CHALLENGE A. In the post about Python eggs, shorten the paragraph that begins "I think that the confusion comes from" while keeping its main points.
CHALLENGE B. According to the post about Python eggs, which four things can all egg formats include?
CHALLENGE C. Pick up the post about Python eggs after its last line and keep writing.

TEXT TO READ.
************

[Distutils] Seeking the Essence of the Concept of an Egg

Jim Fulton jim at zope.com
Thu Feb 28 16:13:45 CET 2008


I think that the confusion comes from the blurring of eggs and  
setuptools.  IMO, when most people use the term "egg", they are really  
referring to the packaging system provided by setuptools and  
easy_install (and the other applications, like buildout) that build on  
setuptools).  IMO, the actual distribution format isn't that  
important. Source distributions have advantages over eggs for  
distribution in many cases, but what's really important is setuptools.

Jim

On Feb 28, 2008, at 5:46 AM, Jeff Rush wrote:

> In preparing for a tutorial on Python eggs, I'm wrestling with the  
> *precise*
> definition of a "Python egg".  It appears to be a slippery term from  
> the
> various documentation:
>
>   "There are several binary formats that embody eggs, but the most
>    common is '.egg' zipfile format, because it's a convenient one
>    for distributing projects. All of the formats support including
>    package-specific data, project-wide metadata, C extensions, and
>    Python code."
>
> Ok, so what binary formats -other than- .egg files are actually  
> eggs?  I
> figure RPMs, .debs, etc. are eggs, as long as they have an EGG-INFO
> subdirectory and conform to certain basic structural rules.
>
>   "Eggs are pluggable distributions in one of the three formats
>    currently supported by ``pkg_resources``.  There are built
>    eggs, development eggs, and egg links."

************

MATERIAL PROVIDED.
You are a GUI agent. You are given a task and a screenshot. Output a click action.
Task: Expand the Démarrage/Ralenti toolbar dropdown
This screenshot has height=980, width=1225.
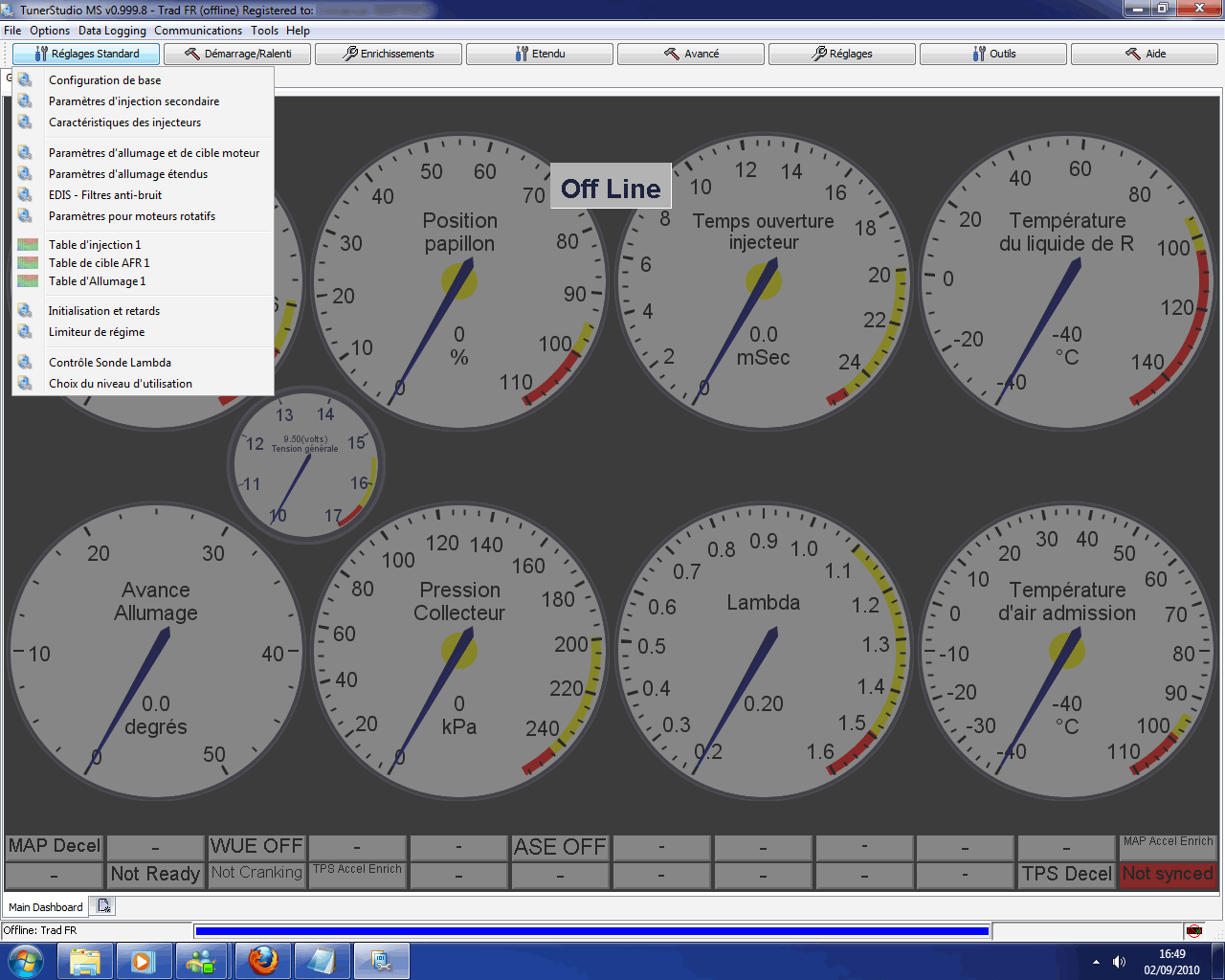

************

WRITTEN ANSWER A. The confusion comes from mixing up eggs and setuptools. When most people say "egg," I think they mean the packaging system of setuptools, easy_install, and tools built on setuptools such as buildout. The distribution format itself matters little. Source distributions often have the advantage over eggs, but setuptools is what really counts.

WRITTEN ANSWER B.
- Package-specific data
- Project-wide metadata
- C extensions
- Python code

WRITTEN ANSWER C.
>
> Hmmm, so it's not just binary distributions that can be eggs, but also
> egg-links and development eggs.  The concept of a "built egg" egg  
> still
> includes an RPM or .deb though.
>
>   "Python Eggs are the preferred binary distribution format for
>    EasyInstall, because they are cross-platform (for "pure"
>    packages), directly importable, and contain project metadata
>    including scripts and information about the project's
>    dependencies. They can be simply downloaded and added to
>    sys.path directly, or they can be placed in a directory on
>    sys.path and then automatically discovered by the egg
>    runtime system."
>
> Well drat, so RPMs and .debs are -not- eggs, because you don't just  
> place them
> on sys.path directly to use them.  Egg-links don't quite fit that  
> definition
> either, unless you look at them funny.  So what -other- binary  
> format could
> that first paragraph be talking about that can be dropped onto  
> sys.path and be
> picked up by Python?
>
> -Jeff
>
> Python eggs are so very zen; you can only understand them by already
> understanding them.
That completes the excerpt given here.